▸ Prompt:
Pull out every line of the data below and reproduce each one verbatim.

Pointing data for text and elements
═══
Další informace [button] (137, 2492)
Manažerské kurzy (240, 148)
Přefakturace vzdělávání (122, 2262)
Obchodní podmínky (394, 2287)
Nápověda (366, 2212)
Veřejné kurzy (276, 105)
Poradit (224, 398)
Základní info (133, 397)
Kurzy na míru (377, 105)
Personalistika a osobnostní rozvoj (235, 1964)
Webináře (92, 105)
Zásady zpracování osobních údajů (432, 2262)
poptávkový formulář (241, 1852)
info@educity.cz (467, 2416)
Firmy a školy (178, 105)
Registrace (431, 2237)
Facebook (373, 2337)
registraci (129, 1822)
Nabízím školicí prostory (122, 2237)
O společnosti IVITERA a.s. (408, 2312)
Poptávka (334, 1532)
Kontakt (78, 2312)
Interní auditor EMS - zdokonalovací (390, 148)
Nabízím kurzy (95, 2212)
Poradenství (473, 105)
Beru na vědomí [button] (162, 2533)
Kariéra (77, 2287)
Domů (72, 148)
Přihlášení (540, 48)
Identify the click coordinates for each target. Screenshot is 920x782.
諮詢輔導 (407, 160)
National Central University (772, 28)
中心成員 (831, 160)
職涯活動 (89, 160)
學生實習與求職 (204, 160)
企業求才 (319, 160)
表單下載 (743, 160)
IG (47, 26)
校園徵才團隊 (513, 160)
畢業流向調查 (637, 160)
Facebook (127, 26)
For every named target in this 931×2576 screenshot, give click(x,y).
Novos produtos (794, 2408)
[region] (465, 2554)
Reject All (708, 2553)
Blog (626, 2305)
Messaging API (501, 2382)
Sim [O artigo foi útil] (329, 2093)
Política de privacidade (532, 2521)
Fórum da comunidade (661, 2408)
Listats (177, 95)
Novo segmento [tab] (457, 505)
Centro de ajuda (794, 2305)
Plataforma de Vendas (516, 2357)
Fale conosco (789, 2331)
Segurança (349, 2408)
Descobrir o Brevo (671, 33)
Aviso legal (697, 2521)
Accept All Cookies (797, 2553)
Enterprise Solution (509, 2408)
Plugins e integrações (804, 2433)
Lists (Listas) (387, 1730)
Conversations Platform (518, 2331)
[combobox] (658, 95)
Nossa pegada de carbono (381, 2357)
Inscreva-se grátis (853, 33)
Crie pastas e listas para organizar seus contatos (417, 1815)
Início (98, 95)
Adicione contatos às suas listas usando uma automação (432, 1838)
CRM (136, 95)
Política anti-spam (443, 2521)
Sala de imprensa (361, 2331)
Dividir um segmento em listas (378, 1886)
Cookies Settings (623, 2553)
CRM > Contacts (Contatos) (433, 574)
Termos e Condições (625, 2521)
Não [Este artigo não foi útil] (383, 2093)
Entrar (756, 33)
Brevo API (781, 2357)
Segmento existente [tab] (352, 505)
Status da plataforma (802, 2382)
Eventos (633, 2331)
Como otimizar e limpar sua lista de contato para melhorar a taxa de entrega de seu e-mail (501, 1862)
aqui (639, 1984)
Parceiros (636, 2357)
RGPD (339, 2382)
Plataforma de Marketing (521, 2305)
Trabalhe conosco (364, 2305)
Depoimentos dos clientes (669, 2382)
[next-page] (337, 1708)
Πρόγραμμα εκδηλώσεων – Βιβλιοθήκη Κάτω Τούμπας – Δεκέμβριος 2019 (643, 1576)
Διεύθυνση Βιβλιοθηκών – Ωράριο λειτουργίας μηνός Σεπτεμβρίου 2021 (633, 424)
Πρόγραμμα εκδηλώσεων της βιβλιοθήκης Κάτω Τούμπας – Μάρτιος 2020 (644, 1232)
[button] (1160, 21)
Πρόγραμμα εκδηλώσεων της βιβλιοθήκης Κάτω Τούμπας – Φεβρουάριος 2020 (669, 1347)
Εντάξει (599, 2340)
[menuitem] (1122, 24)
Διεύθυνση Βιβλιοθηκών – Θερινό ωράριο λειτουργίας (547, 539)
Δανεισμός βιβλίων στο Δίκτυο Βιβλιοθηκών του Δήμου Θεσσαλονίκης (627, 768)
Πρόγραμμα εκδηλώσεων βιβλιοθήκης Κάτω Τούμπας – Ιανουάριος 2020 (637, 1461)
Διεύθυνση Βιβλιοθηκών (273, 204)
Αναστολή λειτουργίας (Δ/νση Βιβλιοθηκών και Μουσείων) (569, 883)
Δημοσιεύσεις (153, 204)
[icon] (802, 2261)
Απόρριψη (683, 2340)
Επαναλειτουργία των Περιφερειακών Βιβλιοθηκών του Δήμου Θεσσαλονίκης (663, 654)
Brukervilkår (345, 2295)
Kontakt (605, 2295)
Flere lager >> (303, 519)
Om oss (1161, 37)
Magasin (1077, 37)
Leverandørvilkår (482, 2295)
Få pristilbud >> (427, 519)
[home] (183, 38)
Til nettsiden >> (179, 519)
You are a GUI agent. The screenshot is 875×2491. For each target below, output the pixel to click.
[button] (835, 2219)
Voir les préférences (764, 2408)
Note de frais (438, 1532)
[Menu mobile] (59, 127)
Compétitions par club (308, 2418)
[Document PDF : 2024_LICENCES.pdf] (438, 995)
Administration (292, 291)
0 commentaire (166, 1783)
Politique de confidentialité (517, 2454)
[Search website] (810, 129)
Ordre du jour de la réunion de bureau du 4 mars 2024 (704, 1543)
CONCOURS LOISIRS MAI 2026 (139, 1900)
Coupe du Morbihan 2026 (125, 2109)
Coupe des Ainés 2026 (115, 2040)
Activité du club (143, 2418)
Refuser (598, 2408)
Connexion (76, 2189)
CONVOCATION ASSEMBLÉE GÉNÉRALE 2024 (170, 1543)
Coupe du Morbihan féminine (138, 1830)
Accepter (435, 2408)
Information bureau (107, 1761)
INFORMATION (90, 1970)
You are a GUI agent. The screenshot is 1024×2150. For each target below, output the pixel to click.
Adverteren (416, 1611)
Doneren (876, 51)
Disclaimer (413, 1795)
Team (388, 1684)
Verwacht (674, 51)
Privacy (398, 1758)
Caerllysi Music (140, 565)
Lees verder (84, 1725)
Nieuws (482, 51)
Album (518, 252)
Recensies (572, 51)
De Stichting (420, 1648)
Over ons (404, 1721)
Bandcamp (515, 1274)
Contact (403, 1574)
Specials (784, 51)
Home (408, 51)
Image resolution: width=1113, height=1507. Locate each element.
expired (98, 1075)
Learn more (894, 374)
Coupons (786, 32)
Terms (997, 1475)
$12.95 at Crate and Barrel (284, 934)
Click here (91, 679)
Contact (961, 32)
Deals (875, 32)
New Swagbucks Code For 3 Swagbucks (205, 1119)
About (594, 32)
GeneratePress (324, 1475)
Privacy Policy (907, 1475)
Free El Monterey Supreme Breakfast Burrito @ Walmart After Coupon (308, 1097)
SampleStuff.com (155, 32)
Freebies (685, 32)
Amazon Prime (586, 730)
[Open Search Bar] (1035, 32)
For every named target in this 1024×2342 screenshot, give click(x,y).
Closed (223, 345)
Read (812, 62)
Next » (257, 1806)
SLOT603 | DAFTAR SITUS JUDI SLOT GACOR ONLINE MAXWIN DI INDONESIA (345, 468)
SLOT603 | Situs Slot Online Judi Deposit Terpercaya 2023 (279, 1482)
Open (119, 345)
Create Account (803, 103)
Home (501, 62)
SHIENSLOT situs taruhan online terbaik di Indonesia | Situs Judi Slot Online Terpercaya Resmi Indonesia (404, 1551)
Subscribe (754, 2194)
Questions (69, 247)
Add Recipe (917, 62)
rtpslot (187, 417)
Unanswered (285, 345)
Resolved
═══
▸ Full answer:
Další informace [button] (137, 2492)
Manažerské kurzy (240, 148)
Přefakturace vzdělávání (122, 2262)
Obchodní podmínky (394, 2287)
Nápověda (366, 2212)
Veřejné kurzy (276, 105)
Poradit (224, 398)
Základní info (133, 397)
Kurzy na míru (377, 105)
Personalistika a osobnostní rozvoj (235, 1964)
Webináře (92, 105)
Zásady zpracování osobních údajů (432, 2262)
poptávkový formulář (241, 1852)
info@educity.cz (467, 2416)
Firmy a školy (178, 105)
Registrace (431, 2237)
Facebook (373, 2337)
registraci (129, 1822)
Nabízím školicí prostory (122, 2237)
O společnosti IVITERA a.s. (408, 2312)
Poptávka (334, 1532)
Kontakt (78, 2312)
Interní auditor EMS - zdokonalovací (390, 148)
Nabízím kurzy (95, 2212)
Poradenství (473, 105)
Beru na vědomí [button] (162, 2533)
Kariéra (77, 2287)
Domů (72, 148)
Přihlášení (540, 48)
Identify the click coordinates for each target. Screenshot is 920x782.
諮詢輔導 (407, 160)
National Central University (772, 28)
中心成員 (831, 160)
職涯活動 (89, 160)
學生實習與求職 (204, 160)
企業求才 (319, 160)
表單下載 (743, 160)
IG (47, 26)
校園徵才團隊 (513, 160)
畢業流向調查 (637, 160)
Facebook (127, 26)
For every named target in this 931×2576 screenshot, give click(x,y).
Novos produtos (794, 2408)
[region] (465, 2554)
Reject All (708, 2553)
Blog (626, 2305)
Messaging API (501, 2382)
Sim [O artigo foi útil] (329, 2093)
Política de privacidade (532, 2521)
Fórum da comunidade (661, 2408)
Listats (177, 95)
Novo segmento [tab] (457, 505)
Centro de ajuda (794, 2305)
Plataforma de Vendas (516, 2357)
Fale conosco (789, 2331)
Segurança (349, 2408)
Descobrir o Brevo (671, 33)
Aviso legal (697, 2521)
Accept All Cookies (797, 2553)
Enterprise Solution (509, 2408)
Plugins e integrações (804, 2433)
Lists (Listas) (387, 1730)
Conversations Platform (518, 2331)
[combobox] (658, 95)
Nossa pegada de carbono (381, 2357)
Inscreva-se grátis (853, 33)
Crie pastas e listas para organizar seus contatos (417, 1815)
Início (98, 95)
Adicione contatos às suas listas usando uma automação (432, 1838)
CRM (136, 95)
Política anti-spam (443, 2521)
Sala de imprensa (361, 2331)
Dividir um segmento em listas (378, 1886)
Cookies Settings (623, 2553)
CRM > Contacts (Contatos) (433, 574)
Termos e Condições (625, 2521)
Não [Este artigo não foi útil] (383, 2093)
Entrar (756, 33)
Brevo API (781, 2357)
Segmento existente [tab] (352, 505)
Status da plataforma (802, 2382)
Eventos (633, 2331)
Como otimizar e limpar sua lista de contato para melhorar a taxa de entrega de seu e-mail (501, 1862)
aqui (639, 1984)
Parceiros (636, 2357)
RGPD (339, 2382)
Plataforma de Marketing (521, 2305)
Trabalhe conosco (364, 2305)
Depoimentos dos clientes (669, 2382)
[next-page] (337, 1708)
Πρόγραμμα εκδηλώσεων – Βιβλιοθήκη Κάτω Τούμπας – Δεκέμβριος 2019 (643, 1576)
Διεύθυνση Βιβλιοθηκών – Ωράριο λειτουργίας μηνός Σεπτεμβρίου 2021 (633, 424)
Πρόγραμμα εκδηλώσεων της βιβλιοθήκης Κάτω Τούμπας – Μάρτιος 2020 (644, 1232)
[button] (1160, 21)
Πρόγραμμα εκδηλώσεων της βιβλιοθήκης Κάτω Τούμπας – Φεβρουάριος 2020 (669, 1347)
Εντάξει (599, 2340)
[menuitem] (1122, 24)
Διεύθυνση Βιβλιοθηκών – Θερινό ωράριο λειτουργίας (547, 539)
Δανεισμός βιβλίων στο Δίκτυο Βιβλιοθηκών του Δήμου Θεσσαλονίκης (627, 768)
Πρόγραμμα εκδηλώσεων βιβλιοθήκης Κάτω Τούμπας – Ιανουάριος 2020 (637, 1461)
Διεύθυνση Βιβλιοθηκών (273, 204)
Αναστολή λειτουργίας (Δ/νση Βιβλιοθηκών και Μουσείων) (569, 883)
Δημοσιεύσεις (153, 204)
[icon] (802, 2261)
Απόρριψη (683, 2340)
Επαναλειτουργία των Περιφερειακών Βιβλιοθηκών του Δήμου Θεσσαλονίκης (663, 654)
Brukervilkår (345, 2295)
Kontakt (605, 2295)
Flere lager >> (303, 519)
Om oss (1161, 37)
Magasin (1077, 37)
Leverandørvilkår (482, 2295)
Få pristilbud >> (427, 519)
[home] (183, 38)
Til nettsiden >> (179, 519)
You are a GUI agent. The screenshot is 875×2491. For each target below, output the pixel to click.
[button] (835, 2219)
Voir les préférences (764, 2408)
Note de frais (438, 1532)
[Menu mobile] (59, 127)
Compétitions par club (308, 2418)
[Document PDF : 2024_LICENCES.pdf] (438, 995)
Administration (292, 291)
0 commentaire (166, 1783)
Politique de confidentialité (517, 2454)
[Search website] (810, 129)
Ordre du jour de la réunion de bureau du 4 mars 2024 (704, 1543)
CONCOURS LOISIRS MAI 2026 (139, 1900)
Coupe du Morbihan 2026 (125, 2109)
Coupe des Ainés 2026 (115, 2040)
Activité du club (143, 2418)
Refuser (598, 2408)
Connexion (76, 2189)
CONVOCATION ASSEMBLÉE GÉNÉRALE 2024 (170, 1543)
Coupe du Morbihan féminine (138, 1830)
Accepter (435, 2408)
Information bureau (107, 1761)
INFORMATION (90, 1970)
You are a GUI agent. The screenshot is 1024×2150. For each target below, output the pixel to click.
Adverteren (416, 1611)
Doneren (876, 51)
Disclaimer (413, 1795)
Team (388, 1684)
Verwacht (674, 51)
Privacy (398, 1758)
Caerllysi Music (140, 565)
Lees verder (84, 1725)
Nieuws (482, 51)
Album (518, 252)
Recensies (572, 51)
De Stichting (420, 1648)
Over ons (404, 1721)
Bandcamp (515, 1274)
Contact (403, 1574)
Specials (784, 51)
Home (408, 51)
Image resolution: width=1113, height=1507. Locate each element.
expired (98, 1075)
Learn more (894, 374)
Coupons (786, 32)
Terms (997, 1475)
$12.95 at Crate and Barrel (284, 934)
Click here (91, 679)
Contact (961, 32)
Deals (875, 32)
New Swagbucks Code For 3 Swagbucks (205, 1119)
About (594, 32)
GeneratePress (324, 1475)
Privacy Policy (907, 1475)
Free El Monterey Supreme Breakfast Burrito @ Walmart After Coupon (308, 1097)
SampleStuff.com (155, 32)
Freebies (685, 32)
Amazon Prime (586, 730)
[Open Search Bar] (1035, 32)
For every named target in this 1024×2342 screenshot, give click(x,y).
Closed (223, 345)
Read (812, 62)
Next » (257, 1806)
SLOT603 | DAFTAR SITUS JUDI SLOT GACOR ONLINE MAXWIN DI INDONESIA (345, 468)
SLOT603 | Situs Slot Online Judi Deposit Terpercaya 2023 (279, 1482)
Open (119, 345)
Create Account (803, 103)
Home (501, 62)
SHIENSLOT situs taruhan online terbaik di Indonesia | Situs Judi Slot Online Terpercaya Resmi Indonesia (404, 1551)
Subscribe (754, 2194)
Questions (69, 247)
Add Recipe (917, 62)
rtpslot (187, 417)
Unanswered (285, 345)
Resolved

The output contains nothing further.